Investing.com -- Bank of America raised its price target on Chevron Corp to $185 from $180, saying the oil major's acquisition of Hess has deepened its upstream tilt and set the stage for a sharp free cash flow jump over the next 18 months.
The brokerage reiterated its Buy rating on Chevron and maintained a Neutral on Exxon Mobil, while lifting Exxon's target to $120 from $118.
Chevron has historically generated more earnings from upstream production than Exxon. The brokerage said Hess raises Chevron's 2026 upstream earnings share to 86% from 83%, compared with Exxon's 67%.
"Since chems is below midcycle and oil/refining are near midcycle, most investors would favor XOM at a similar valuation, particularly because consensus is for crude price to fall," analysts wrote.
"This, however, ignores the fact that CVX trades at a material discount thanks to its underappreciated FCF inflection story."

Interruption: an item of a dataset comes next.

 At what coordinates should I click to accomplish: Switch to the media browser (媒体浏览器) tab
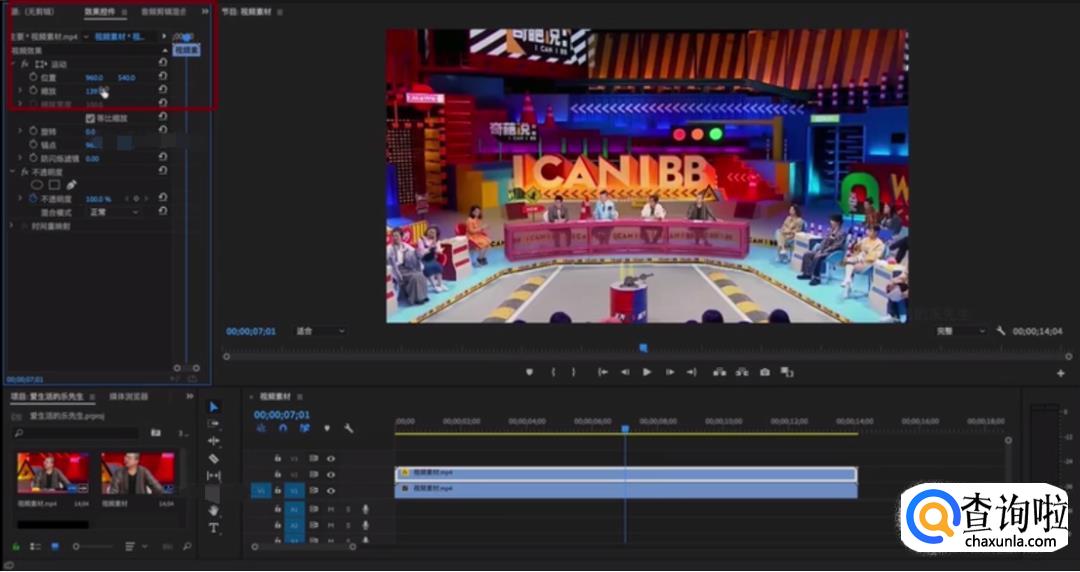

Both companies now have broadly similar upstream portfolios, with about 40% from shale, 25% conventional, and around 12-15% each from deepwater and LNG.
Exxon's Permian performance on operated wells has been stronger, but Chevron's large non-operated positions could deliver comparable results, BofA said.
The brokerage expects Chevron's free cash flow per share to climb from $7.6 in 2024 to $17.4 by late 2027 as long-dated projects start up and capital spending falls. Exxon's free cash flow is seen rising more gradually, from $8.2 in 2024 to $10.6 by 2027, but then continuing to grow through 2030.
BofA said the valuation gap between the two should narrow but may not close, as Exxon's chemical and Permian integration merits a premium.
It sees Exxon likely to pursue more Permian assets, while Chevron could move to increase downstream exposure through its CPChem joint venture.